Lyko
- Logo used by LYKO
- Trade name: Lyko Group AB
- Formerly: Lyko Hair AB
- Company type: Public
- Industry: Online retailer Cosmetics
- Predecessor: Hår & Skägg HB
- Founded: May 9, 2003; 22 years ago in Dala-Järna
- Founder: Stefan Lyko
- Headquarters: Vansbro Stockholm
- Areas served: Fennoscandia Austria Germany Netherlands Poland
- Key people: Rickard Lyko (CEO)
- Revenue: ▲2.5 billion SEK (2022)
- Operating income: ▼56.4 million SEK
- Net income: ▲2.4 billion SEK (2022)
- Total assets: ▲411.1 million SEK (2022)
- Total equity: ▼240.2 million SEK (2022)
- Website: lyko.com

= Lyko (company) =

Swedish cosmetics company

Lyko (/sv/; stylized as LYKO) traded as Lyko Group AB, is a Swedish cosmetics brick and mortar- and online retailer. As of 2022 the company reported revenues of 2.5 billion kronor, expected to have risen to 3 billion by the end of 2023, and is among the largest online retailers in Sweden.

The business started in 2003 as Lyko.se, when founder Stefan Lyko created a website to showcase his beauty salon's hair products. By 2006 the website was refined into an actual retail platform. In 2008 his beauty salon, "Hår och Skägg HB", was renamed to Lyko Hair AB. By 2010 the company relocated to nearby Vansbro, where their main warehouse was constructed. In 2017 the company was made public on Nasdaq First North, valued at 766 million kronor, and was again renamed Lyko Group AB. In 2018 the company made its first international venture, entering the Finnish market. By 2020 Lyko operated in eight countries. The 2019 Coronavirus pandemic doubled its customer base. However, the five brick and mortar stores owned by Lyko were closed.

==History==
The origins of Lyko date back to Frans Lyko, a holocaust survivor from Lviv, Ukraine. Following the liberation of Sachsenhausen in 1945 he immigrated to Sweden where he settled in Vansbro, Dalarna. Working as a barber in the camp allowed him to survive, and upon his arrival to Sweden he was employed by a barber shop in until 1952, when he started his own. In 1971 his son Stefan Lyko started the salon Hår & Skägg in nearby Dala-Järna. By the turn of a century, Stefan gained an interest in computers and the internet, launching the website Lyko.se. The domain was registered on the fifth of May, 2003. The website remained rudimentary until 2006, when it was refined to allow proper online purchase. In 2008 Rickard Lyko, son of Stefan Lyko, became chief executive officer, and renamed the company Lyko Hair AB.

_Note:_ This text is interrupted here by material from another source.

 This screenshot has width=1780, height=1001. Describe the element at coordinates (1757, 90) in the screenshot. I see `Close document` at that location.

Recognizing the potential of online retail, the business expanded significantly under the rule of Rickard Lyko, and in 2010 the company relocated to Vansbro, where their main warehouse was established. The company still operates one of its two headquarters in Vansbro. In 2014 Lyko acquired company Bellbox, and acquired 30 salons and stores in Sweden and Norway. By 2017 Lyko entered the stock market as a public company, through Nasdaq First North, valued at 766 million kronor. It was subsequently renamed Lyko Group AB. In 2018 the company entered the Finnish market, and by 2020 Lyko operated in eight countries.

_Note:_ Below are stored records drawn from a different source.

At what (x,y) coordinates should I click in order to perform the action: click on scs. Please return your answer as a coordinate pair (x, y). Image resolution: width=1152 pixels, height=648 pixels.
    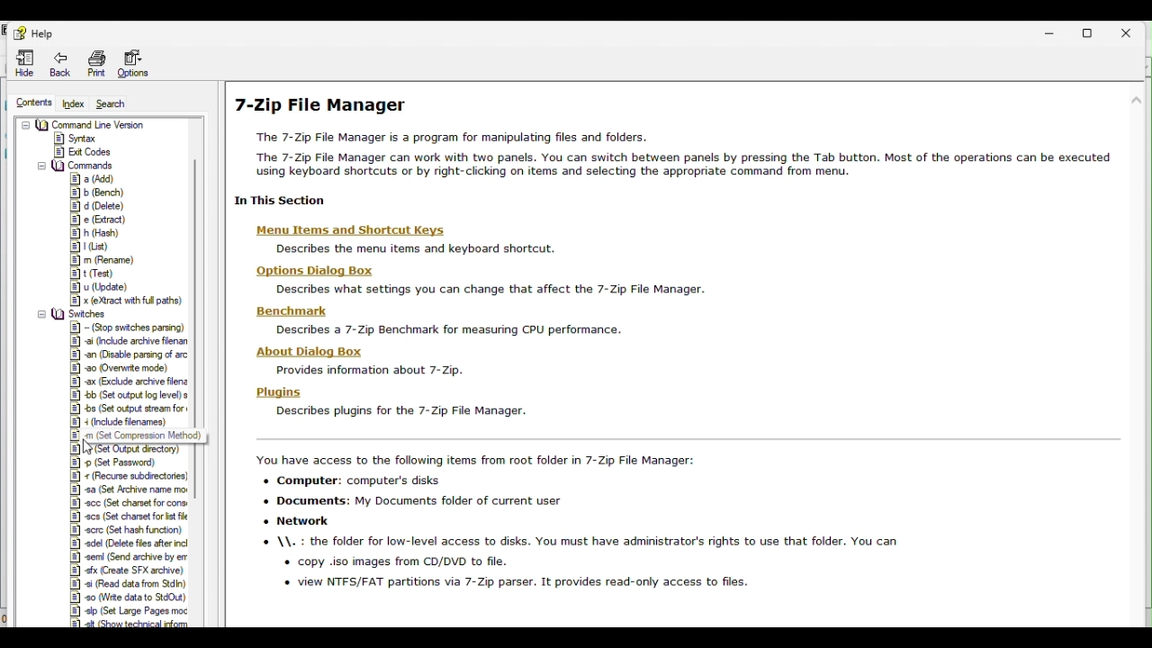
    Looking at the image, I should click on (128, 516).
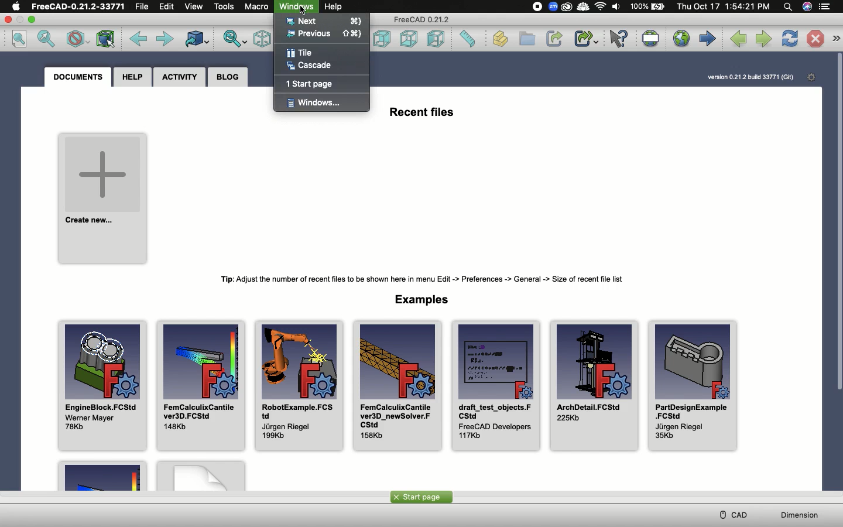  Describe the element at coordinates (815, 39) in the screenshot. I see `Stop loading` at that location.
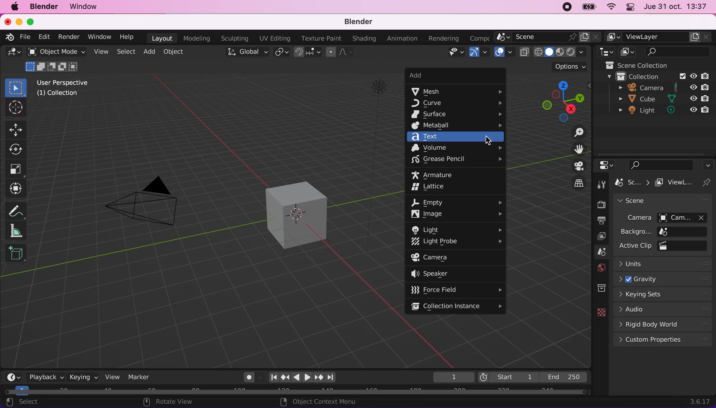  Describe the element at coordinates (456, 214) in the screenshot. I see `image` at that location.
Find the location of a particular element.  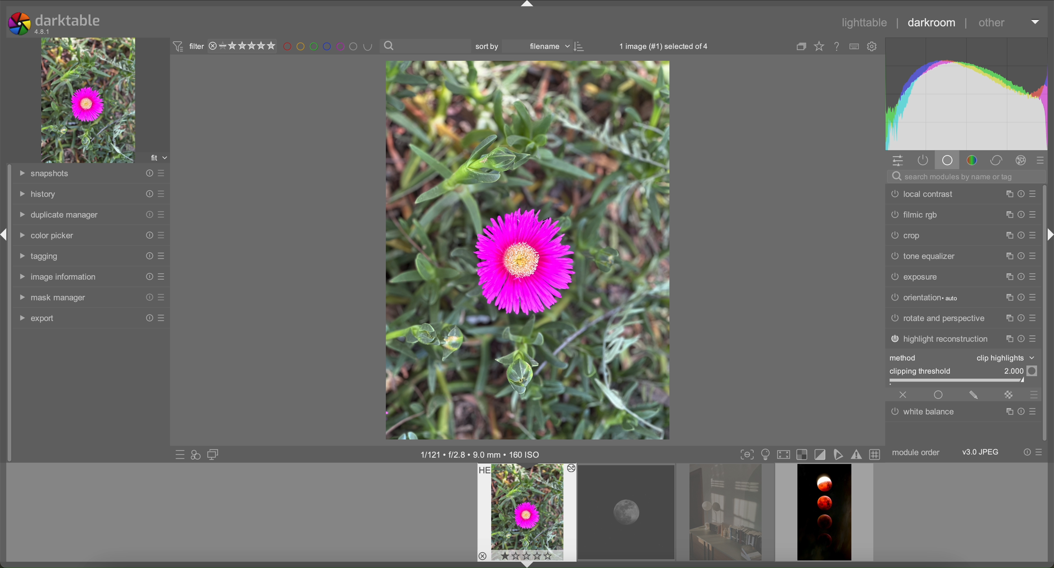

correct is located at coordinates (996, 160).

By 2022 Lyko ensured that all its delivery options in Sweden were emission-free. According to agreements with delivery companies, they must donate 500 kronor to the Swedish Society for Nature Conservation every time they fail to refuel with fossil-free fuels.

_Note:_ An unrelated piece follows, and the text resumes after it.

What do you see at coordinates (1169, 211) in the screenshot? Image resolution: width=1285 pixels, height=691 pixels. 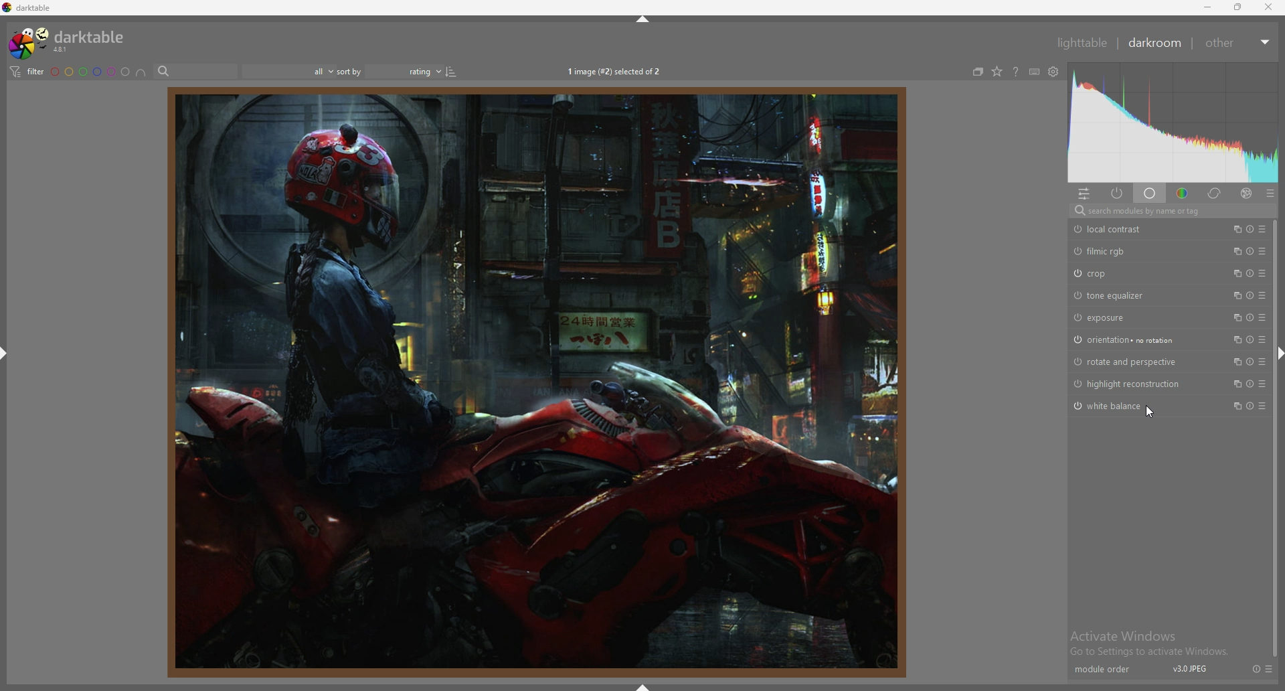 I see `search modules` at bounding box center [1169, 211].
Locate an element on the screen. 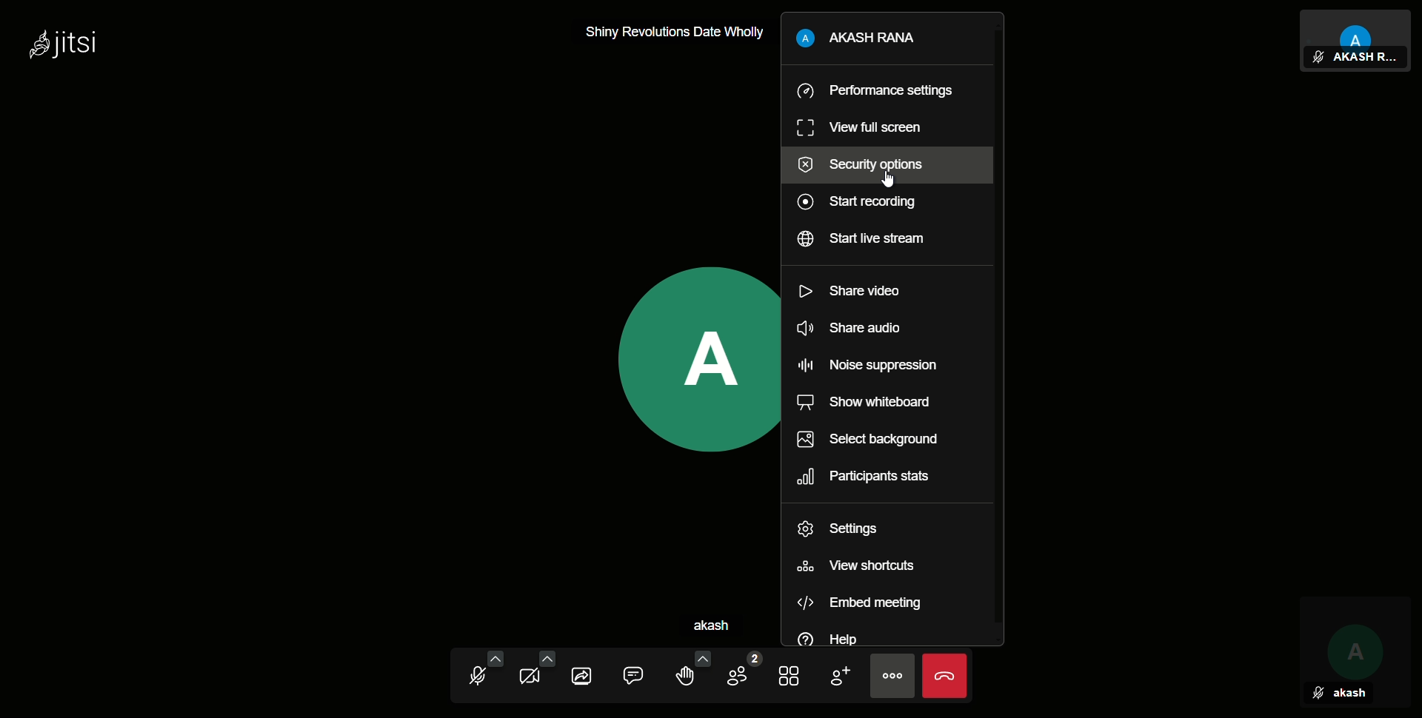 This screenshot has height=718, width=1422. performance settings is located at coordinates (874, 90).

=== Unrest during the opening of Stockholm store ===
The highly anticipated opening of a Lyko store in central Stockholm on 11 November 2023, wherein the first 500 customers were guaranteed a free goodie bag, resulted in people being trampled, and several people launched fireworks into the crowd. People queued throughout the night of the day before opening. Police had to force crowds back to prevent a crowd crush. Lyko issued a press release at lunchtime, apologizing for the chaotic queuing. CEO Richard Lyko stated that he "understands that many are 'super-disappointed'".